>>>

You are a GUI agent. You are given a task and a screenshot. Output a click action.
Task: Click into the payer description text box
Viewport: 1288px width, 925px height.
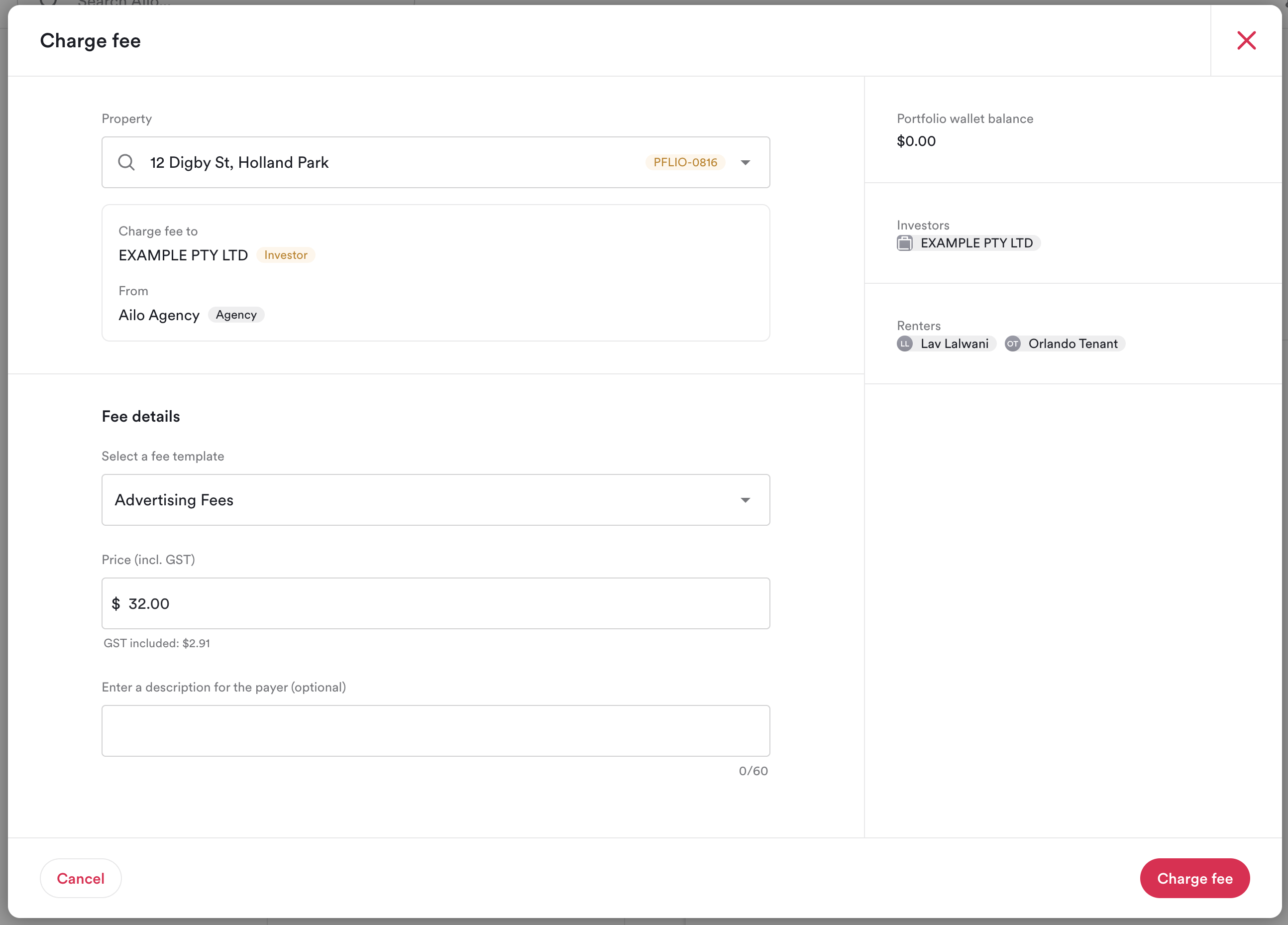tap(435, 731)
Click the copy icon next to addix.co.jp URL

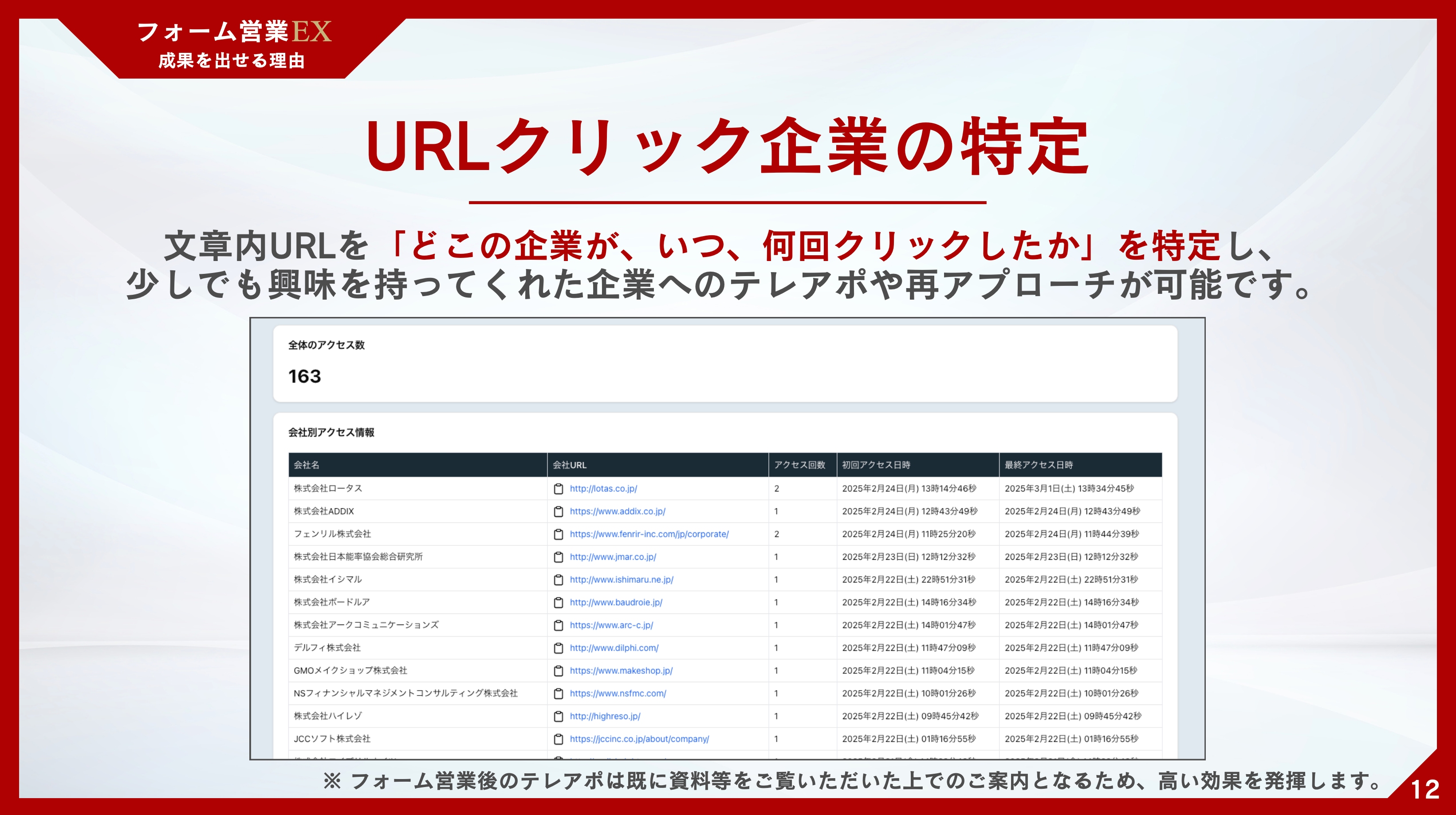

<<<

*What is required:*
Can you write out all of these lines again, requests included, offsetting every coordinate in the answers by -146 and leaving the pictures out?

*The reply:*
You are a GUI agent. You are given a task and a screenshot. Output a click action.
Task: Click into the payer description text box
Viewport: 1288px width, 925px height.
tap(289, 585)
Click the copy icon next to addix.co.jp URL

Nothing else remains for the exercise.